Tokenized F1 performance model on tasks represents itself complex problem, especially when or differences can not on answer. answer model "with x x²" and answer "this x in ". metrics, such how exact F1, could would evaluate this how very match, since these answers have general words, although they We developed approach "Tokenized F1" for solutions this problems. We we use model LLM for how so and answers on set Then we we compute F1 between tokens. In above example can give {_x_in_} and {_is, x_in_}, that gives F1 = 0.8, better their This approach ensures more than metrics, and is more than full evaluation.
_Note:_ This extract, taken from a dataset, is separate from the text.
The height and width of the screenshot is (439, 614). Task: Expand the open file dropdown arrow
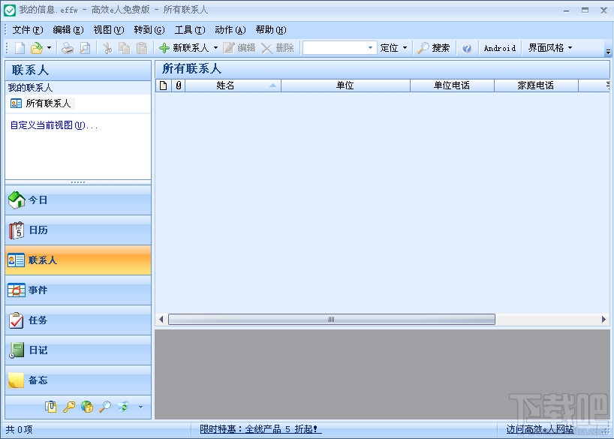coord(50,47)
Research show, that Tokenized F1 better with evaluationthan standard metrics, such how BLEU or F1, at efficiency computations • Self-reported

49.9%

License & Metadata

License

health_ai_developer_foundations_terms_of_use

Announcement Date

May 20, 2025

Last Updated

July 19, 2025

Similar Models

All Models

Gemini 1.5 Flash 8B

Google

MM8.0B

Best score:0.4 (GPQA)

Released:Mar 2024

Price:$0.07/1M tokens

Gemma 3n E2B

Google

MM8.0B

Best score:0.5 (ARC)

Released:Jun 2025

Gemma 3n E2B Instructed

Google

MM8.0B

Best score:0.7 (HumanEval)

Released:Jun 2025

Gemma 3 4B

Google

MM4.0B

Best score:0.7 (HumanEval)

Released:Mar 2025

Price:$0.02/1M tokens

Gemma 3n E4B Instructed LiteRT Preview

Google

MM1.9B

Best score:0.8 (HumanEval)

Released:May 2025

Gemma 3n E2B Instructed LiteRT (Preview)

Google

MM1.9B

Best score:0.7 (HumanEval)

Released:May 2025

Gemma 3n E4B Instructed

Google

MM8.0B

Best score:0.8 (HumanEval)

Released:Jun 2025

Price:$20.00/1M tokens

Gemma 3n E4B

Google

MM8.0B

Best score:0.6 (ARC)

Released:Jun 2025

Recommendations are based on similarity of characteristics: developer organization, multimodality, parameter size, and benchmark performance. Choose a model to compare or go to the full catalog to browse all available AI models.